Start of The data

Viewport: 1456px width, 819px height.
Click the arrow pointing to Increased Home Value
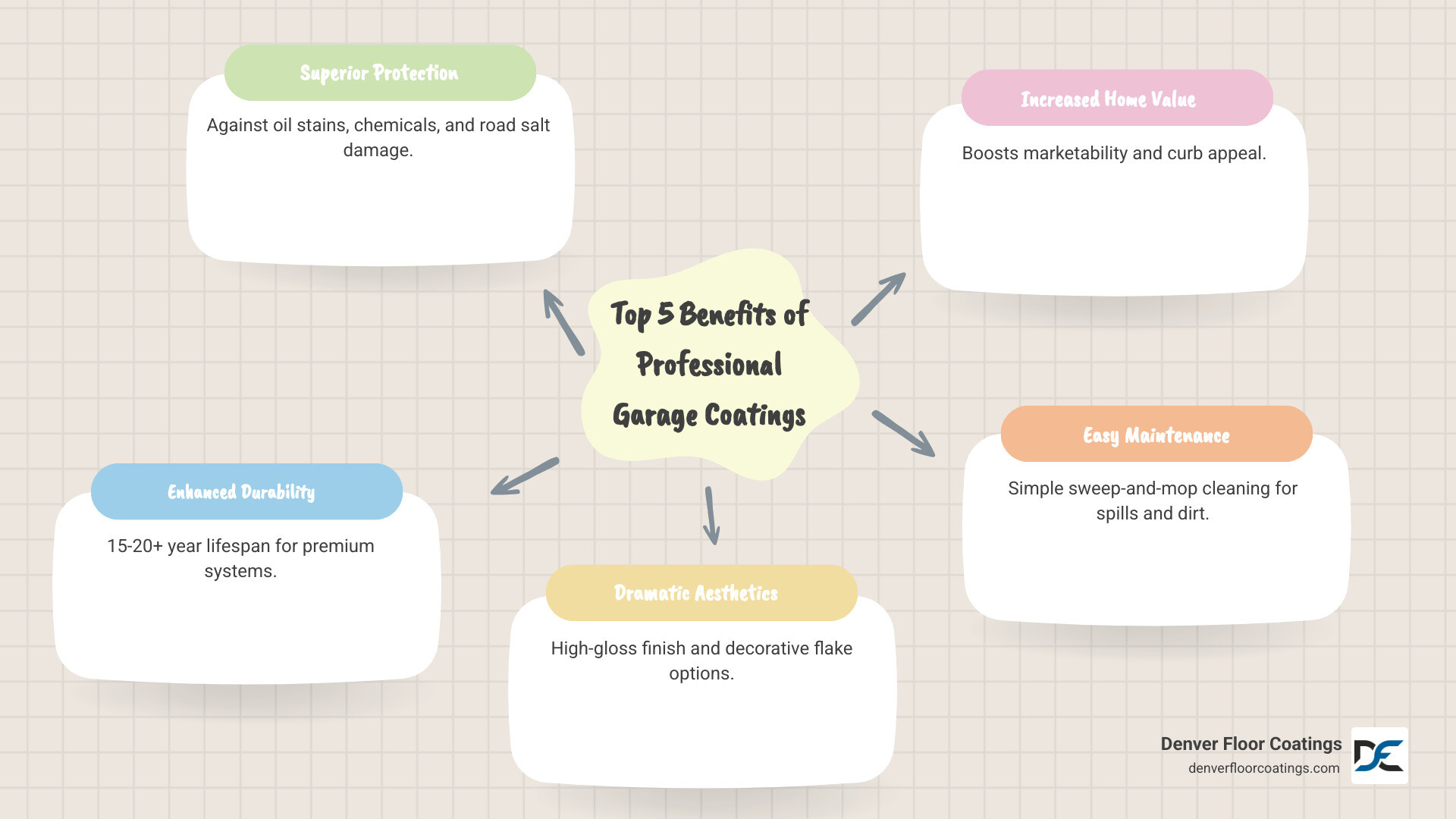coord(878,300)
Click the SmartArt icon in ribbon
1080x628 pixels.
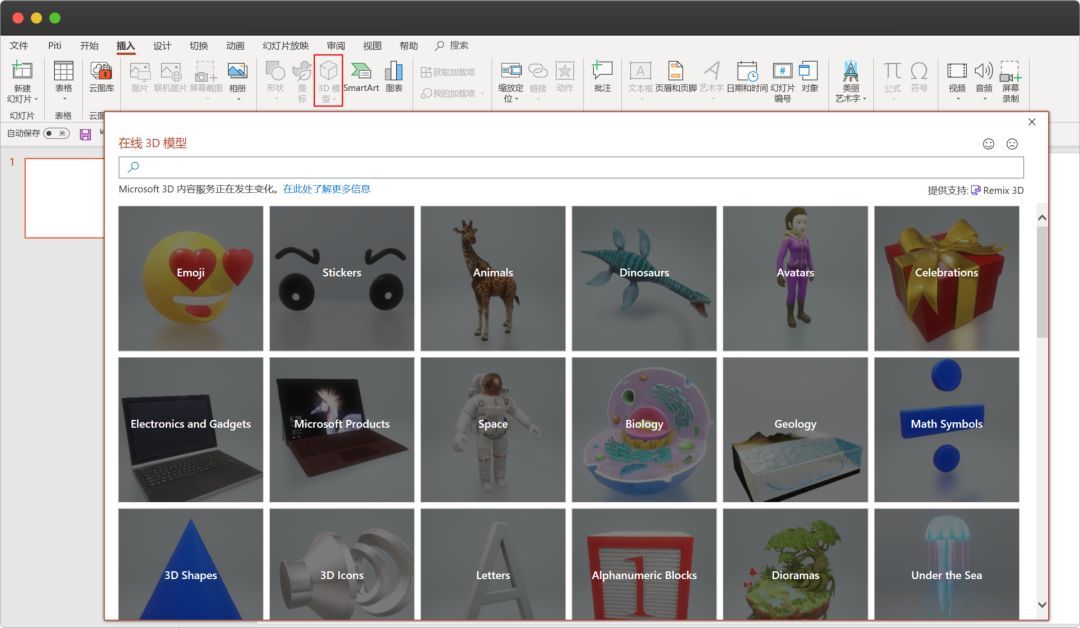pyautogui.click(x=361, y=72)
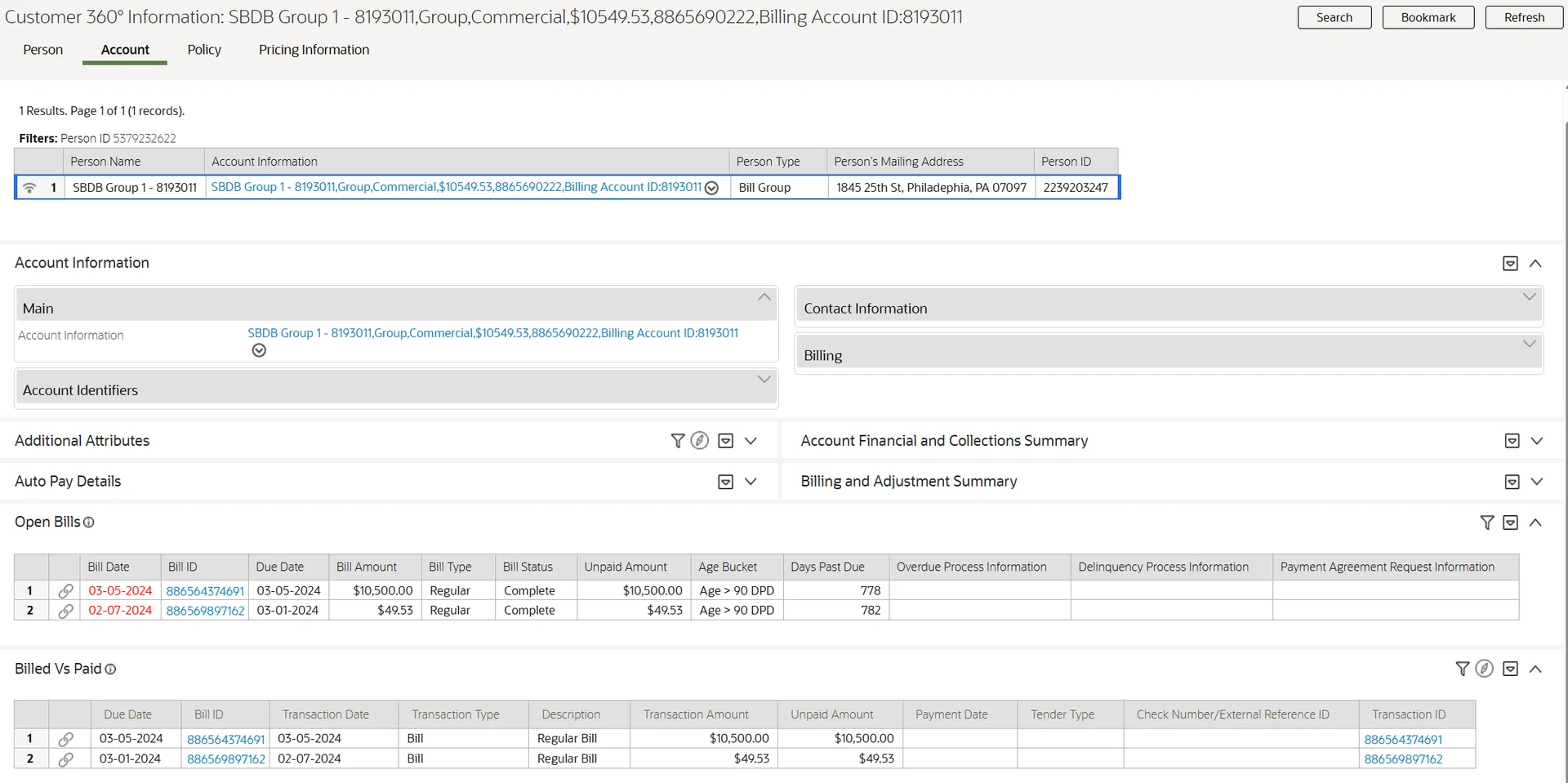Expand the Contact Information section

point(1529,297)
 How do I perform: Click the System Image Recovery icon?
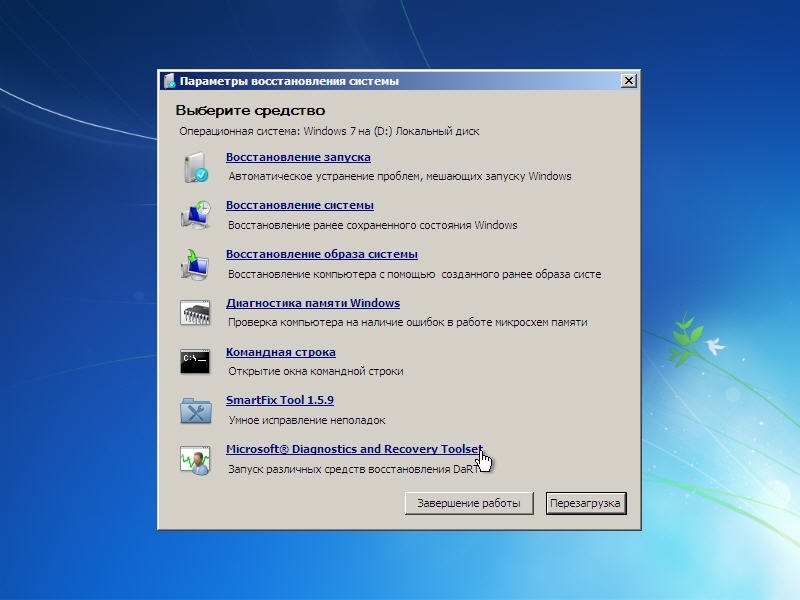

End of The data

Task
Pictures in the records must not appear in the copy; transcribe everything else precisely.

Task output
Viewport: 1456px width, 819px height.
Click the arrow pointing to Increased Home Value
coord(878,300)
Click the SmartArt icon in ribbon
1080x628 pixels.
pyautogui.click(x=361, y=72)
Expand the Contact Information section

point(1529,297)
 How do I perform: Click the System Image Recovery icon?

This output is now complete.